2. Research methodology

a. Stream gauge location and basin characteristics

This research will use river stage and discharge data from the U.S. Geological Survey (USGS) gauging site in Reno, Nevada (REV), as the primary source for streamflow information (Fig. 1). This gauge is located on the Truckee River in the downtown area of Reno. Daily data from this streamflow gauge allow for the identification of moderate and extreme flooding events in this leeside basin of the Sierra Nevada. The quality of the streamflow record at the Reno site dictates the analysis period (1947–2007) for this research. The USGS streamflow data at the Reno site are intermittent from 1906 through 1947; therefore, this period is excluded from the analysis. Two additional stream gauges were incorporated to ensure that flood flows were in fact widespread in the Truckee River basin. One gauge upstream from Reno (Truckee River at Farad) and one gauge downstream from Reno (Truckee River at Vista) were analyzed for stream discharge anomalies on the dates of flooding in Reno.

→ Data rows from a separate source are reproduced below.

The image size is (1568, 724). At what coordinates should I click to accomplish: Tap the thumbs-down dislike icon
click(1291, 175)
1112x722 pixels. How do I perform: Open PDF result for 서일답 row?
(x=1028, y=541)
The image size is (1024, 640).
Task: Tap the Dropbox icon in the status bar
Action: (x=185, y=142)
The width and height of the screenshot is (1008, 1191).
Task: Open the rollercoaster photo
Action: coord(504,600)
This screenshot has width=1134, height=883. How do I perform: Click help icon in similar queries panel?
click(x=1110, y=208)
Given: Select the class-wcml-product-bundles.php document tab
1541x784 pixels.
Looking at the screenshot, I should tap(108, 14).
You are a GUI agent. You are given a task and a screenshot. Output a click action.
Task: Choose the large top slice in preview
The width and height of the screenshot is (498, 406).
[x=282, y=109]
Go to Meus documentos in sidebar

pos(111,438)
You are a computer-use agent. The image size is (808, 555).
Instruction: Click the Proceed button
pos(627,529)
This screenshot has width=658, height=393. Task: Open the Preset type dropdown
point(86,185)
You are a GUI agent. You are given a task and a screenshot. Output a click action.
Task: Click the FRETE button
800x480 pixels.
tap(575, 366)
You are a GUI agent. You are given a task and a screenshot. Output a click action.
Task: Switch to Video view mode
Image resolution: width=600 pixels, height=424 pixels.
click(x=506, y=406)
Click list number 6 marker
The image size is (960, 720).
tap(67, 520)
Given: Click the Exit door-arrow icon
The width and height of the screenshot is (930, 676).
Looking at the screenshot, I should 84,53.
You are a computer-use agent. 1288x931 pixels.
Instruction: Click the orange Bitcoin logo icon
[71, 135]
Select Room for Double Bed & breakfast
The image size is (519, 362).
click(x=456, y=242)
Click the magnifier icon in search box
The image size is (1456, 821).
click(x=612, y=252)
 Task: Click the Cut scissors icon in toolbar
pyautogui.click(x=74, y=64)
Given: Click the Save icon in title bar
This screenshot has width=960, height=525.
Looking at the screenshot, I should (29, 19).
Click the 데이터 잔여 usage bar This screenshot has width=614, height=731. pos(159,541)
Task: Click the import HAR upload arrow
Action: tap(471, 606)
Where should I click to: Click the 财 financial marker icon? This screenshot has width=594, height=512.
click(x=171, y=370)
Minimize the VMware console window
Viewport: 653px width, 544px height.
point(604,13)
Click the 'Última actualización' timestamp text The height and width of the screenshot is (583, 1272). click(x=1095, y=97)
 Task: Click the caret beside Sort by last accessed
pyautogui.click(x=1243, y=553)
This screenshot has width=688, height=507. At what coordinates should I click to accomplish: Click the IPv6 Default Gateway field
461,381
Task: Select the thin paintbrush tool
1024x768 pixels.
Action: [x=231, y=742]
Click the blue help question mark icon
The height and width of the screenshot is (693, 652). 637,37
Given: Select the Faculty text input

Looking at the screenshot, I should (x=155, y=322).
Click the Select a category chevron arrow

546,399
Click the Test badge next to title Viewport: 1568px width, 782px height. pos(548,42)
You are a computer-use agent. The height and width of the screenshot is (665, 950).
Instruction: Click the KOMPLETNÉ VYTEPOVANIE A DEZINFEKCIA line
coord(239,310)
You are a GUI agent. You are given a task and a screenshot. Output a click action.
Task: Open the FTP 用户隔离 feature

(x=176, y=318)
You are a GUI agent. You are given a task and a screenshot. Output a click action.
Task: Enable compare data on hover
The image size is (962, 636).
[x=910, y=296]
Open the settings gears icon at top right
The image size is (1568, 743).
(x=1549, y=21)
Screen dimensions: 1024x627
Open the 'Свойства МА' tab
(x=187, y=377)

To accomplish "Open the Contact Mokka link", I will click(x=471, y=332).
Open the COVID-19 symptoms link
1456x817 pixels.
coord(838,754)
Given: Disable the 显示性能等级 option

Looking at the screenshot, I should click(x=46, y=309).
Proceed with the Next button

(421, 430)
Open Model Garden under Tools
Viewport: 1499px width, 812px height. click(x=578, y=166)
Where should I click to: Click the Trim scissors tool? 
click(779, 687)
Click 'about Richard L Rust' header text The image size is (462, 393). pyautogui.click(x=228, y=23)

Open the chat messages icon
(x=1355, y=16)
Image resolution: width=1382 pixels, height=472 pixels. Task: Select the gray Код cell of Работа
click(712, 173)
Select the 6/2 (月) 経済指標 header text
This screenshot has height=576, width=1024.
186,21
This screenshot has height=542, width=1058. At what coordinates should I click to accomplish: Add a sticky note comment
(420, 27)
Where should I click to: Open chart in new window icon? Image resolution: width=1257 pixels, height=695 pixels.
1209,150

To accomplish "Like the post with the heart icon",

b. Identification of flood events at the Reno site

The hydrological response to heavy leeside rainfall in Sierra Nevada is represented in the daily streamflow data from the USGS and in the form of a hydrometeorological guidance provided by the National Weather Service (NWS) River Forecast Center (RFC) in Sacramento, California. The RFC guidance for the Truckee River in Reno suggests that a river stage of 9 ft [discharge ∼5000 cubic feet per second (cfs), or 142 m3 s−1] results in light-to-moderate flooding in the lowest portions of the flood plain outside the downtown (Reno) area. A stage of 11 ft (discharge ∼10 000 cfs) is the bank-full flood flow at the downtown gauge on the Truckee River. A stream discharge greater than 10 000 cfs produces extreme overbank flooding in the downtown Reno area. All flood flows above 5000 cfs at the Reno site for the study period are included in the study. The guidance from the RFC is used in this research to define two populations (classes) of hydrometeorological events: class 1 are those rainfall events that produce moderate flood flows (5000–10 000 cfs) at the USGS streamflow gauge in downtown Reno and class 2 are those leeside precipitation events that generate extreme flooding (>10 000 cfs) at the downtown Reno stream gauging site. It is assumed that the atmospheric conditions leading to a moderate hydrometeorological event will be different from those conditions producing an extreme event. To confirm large-scale flooding in the Truckee River basin, the Farad and Vista stream discharge data were reviewed for each date indentified as a flood flow at Reno. Confirmation of extensive basin flooding required both the Farad and Vista daily discharge levels to fall above the 95th percentile of all daily discharge data for that station. In each Reno flood event, this was in fact the case (Tables 1 and 2).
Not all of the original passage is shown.